The MoU, which was signed in Geneva, Switzerland, by WADA President, Witold Bańka and WHO’s Director-General, Dr. Tedros Ghebreyesus, will run until October 1, 2027.
According to the two organisations, the MoU will provide a framework of cooperation between WHO and WADA to further their goals, specifically with regard to health promotion, the prevention of substance abuse and emerging drugs, and the promotion of clean sports.
WADA President, Bańka, said, “The MoU signed today with the WHO is a watershed moment that will benefit anti-doping efforts worldwide. WADA leads the global collaborative mission for doping-free sport; and in so doing, we also protect the health of individuals around the world.
“One of the three criteria for a substance to be added to WADA’s Prohibited List of Substances and Methods is if it represents an actual or potential health risk to athletes.
“Through our agreement with WHO, experts from both organisations will be able to work collaboratively to exchange information on emerging substances and reinforce scientific positions that will ultimately benefit not only athletes but society as a whole.
“WHO’s commitment to the health and well-being of society at large fits perfectly with our mission. I want to thank Dr Tedros and his team at WHO for their efforts leading up to this historic agreement and for their commitment to healthy, clean sport around the globe.”
Speaking further, Tedros said partnering with WADA reflected WHO’s commitment to work closely with the sport sector to encourage increased physical activity globally, in order to promote healthier lives for all.
“Sport and all forms of physical activity are essential to good health, and competitive sport plays a key role in inspiring people to be more active,” Tedros added.
He noted that the use of performance-enhancing substances can harm athletes, and certainly harms sport and those who look up to athletes as role models. “Keeping sport clean, therefore, has benefits beyond the sporting arena for the health and well-being of individuals and societies everywhere,” he asserted.
In a statement by the two organisations, the themes of the MoU include prevention and assessment of health risks associated with psychoactive substance use and related disorders, with a focus on doping compounds and substance use among athletes and awareness raising, and advocacy for clean sport and substance misuse prevention worldwide.

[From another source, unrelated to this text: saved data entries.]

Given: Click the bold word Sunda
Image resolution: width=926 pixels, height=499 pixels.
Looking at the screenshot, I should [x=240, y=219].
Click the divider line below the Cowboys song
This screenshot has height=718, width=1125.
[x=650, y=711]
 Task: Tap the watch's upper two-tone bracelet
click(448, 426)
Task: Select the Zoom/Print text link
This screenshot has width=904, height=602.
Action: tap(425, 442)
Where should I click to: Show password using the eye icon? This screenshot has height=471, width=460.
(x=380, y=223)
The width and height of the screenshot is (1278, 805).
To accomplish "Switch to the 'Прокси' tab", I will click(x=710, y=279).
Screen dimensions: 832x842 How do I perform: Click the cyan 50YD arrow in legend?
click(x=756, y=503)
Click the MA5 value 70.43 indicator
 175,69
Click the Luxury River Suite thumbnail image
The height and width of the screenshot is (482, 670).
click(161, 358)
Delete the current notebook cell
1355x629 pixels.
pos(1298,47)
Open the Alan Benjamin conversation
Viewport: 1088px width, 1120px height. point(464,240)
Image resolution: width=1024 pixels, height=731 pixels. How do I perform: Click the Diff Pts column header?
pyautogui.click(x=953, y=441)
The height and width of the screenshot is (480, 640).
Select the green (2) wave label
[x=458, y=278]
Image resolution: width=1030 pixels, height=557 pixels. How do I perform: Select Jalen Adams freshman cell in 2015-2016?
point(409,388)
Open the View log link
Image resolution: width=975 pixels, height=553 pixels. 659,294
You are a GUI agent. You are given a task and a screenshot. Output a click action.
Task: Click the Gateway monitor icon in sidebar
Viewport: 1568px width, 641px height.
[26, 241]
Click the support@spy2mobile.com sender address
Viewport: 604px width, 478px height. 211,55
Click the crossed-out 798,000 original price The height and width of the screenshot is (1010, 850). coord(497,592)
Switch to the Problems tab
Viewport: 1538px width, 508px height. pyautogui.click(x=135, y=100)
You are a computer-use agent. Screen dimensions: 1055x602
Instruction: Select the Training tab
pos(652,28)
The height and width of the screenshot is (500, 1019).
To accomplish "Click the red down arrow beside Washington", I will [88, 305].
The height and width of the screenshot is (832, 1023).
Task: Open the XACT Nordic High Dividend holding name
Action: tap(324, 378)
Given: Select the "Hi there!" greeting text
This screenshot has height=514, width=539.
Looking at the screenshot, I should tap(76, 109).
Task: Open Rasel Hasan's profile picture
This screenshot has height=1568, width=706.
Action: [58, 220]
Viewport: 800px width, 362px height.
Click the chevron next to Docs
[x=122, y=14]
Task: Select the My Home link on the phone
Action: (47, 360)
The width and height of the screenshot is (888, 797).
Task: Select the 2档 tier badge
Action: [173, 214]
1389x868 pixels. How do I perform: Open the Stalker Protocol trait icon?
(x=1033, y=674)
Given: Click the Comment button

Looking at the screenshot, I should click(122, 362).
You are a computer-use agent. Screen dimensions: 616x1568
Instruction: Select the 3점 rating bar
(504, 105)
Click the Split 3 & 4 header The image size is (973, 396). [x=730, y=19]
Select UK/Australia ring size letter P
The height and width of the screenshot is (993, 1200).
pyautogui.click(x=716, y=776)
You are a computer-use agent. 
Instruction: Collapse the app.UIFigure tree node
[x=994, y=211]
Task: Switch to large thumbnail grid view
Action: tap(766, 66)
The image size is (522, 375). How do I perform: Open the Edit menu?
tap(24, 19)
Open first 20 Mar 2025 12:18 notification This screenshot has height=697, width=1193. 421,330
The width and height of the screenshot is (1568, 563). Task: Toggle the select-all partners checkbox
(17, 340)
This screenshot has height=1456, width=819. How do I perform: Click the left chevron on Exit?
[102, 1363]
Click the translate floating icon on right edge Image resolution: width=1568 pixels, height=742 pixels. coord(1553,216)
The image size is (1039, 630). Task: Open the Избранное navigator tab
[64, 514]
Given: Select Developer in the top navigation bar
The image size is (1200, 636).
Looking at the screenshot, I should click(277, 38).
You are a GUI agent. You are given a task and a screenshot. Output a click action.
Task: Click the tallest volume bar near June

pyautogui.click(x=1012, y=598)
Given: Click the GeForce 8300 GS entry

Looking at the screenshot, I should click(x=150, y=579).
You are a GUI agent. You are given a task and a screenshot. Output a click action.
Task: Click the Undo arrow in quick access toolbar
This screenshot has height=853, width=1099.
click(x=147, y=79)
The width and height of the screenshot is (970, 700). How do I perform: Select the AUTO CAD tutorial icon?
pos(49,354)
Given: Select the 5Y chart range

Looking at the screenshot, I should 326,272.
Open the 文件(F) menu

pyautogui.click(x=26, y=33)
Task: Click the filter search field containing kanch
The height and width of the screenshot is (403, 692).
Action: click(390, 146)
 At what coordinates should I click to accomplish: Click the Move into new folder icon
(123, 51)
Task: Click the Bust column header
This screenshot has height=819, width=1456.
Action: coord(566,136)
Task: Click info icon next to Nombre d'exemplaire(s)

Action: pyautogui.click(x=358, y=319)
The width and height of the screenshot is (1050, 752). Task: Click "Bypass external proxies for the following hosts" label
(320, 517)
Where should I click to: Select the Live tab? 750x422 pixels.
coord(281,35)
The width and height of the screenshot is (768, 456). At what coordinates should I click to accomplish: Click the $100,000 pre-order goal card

Others include raising awareness through education initiatives with the support of goodwill ambassadors and influencers to drive positive change; collaboration on substandard and falsified medical products, including identification of new emerging psychoactive drugs through sharing of information, mutual support, and engagement with sports federations; and reporting on abuse and misuse of falsified and substandard medical products in sport.
“The MOU also aligns with both organisations’ common objective of achieving the United Nations Sustainable Geol 3: Ensuring healthy lives and promoting well-being for all at all ages.
“These goals stem from the United Nations’ 2023 Agenda for SDG, which was adopted by all United Nations Member States in 2015 and provides a shared blueprint for peace and prosperity for people and the planet, now and into the future.
“This formal agreement between WADA and WHO follows an initial meeting between the two organisations which took place in April 2023 at the WHO headquarters in Geneva,” the statement added.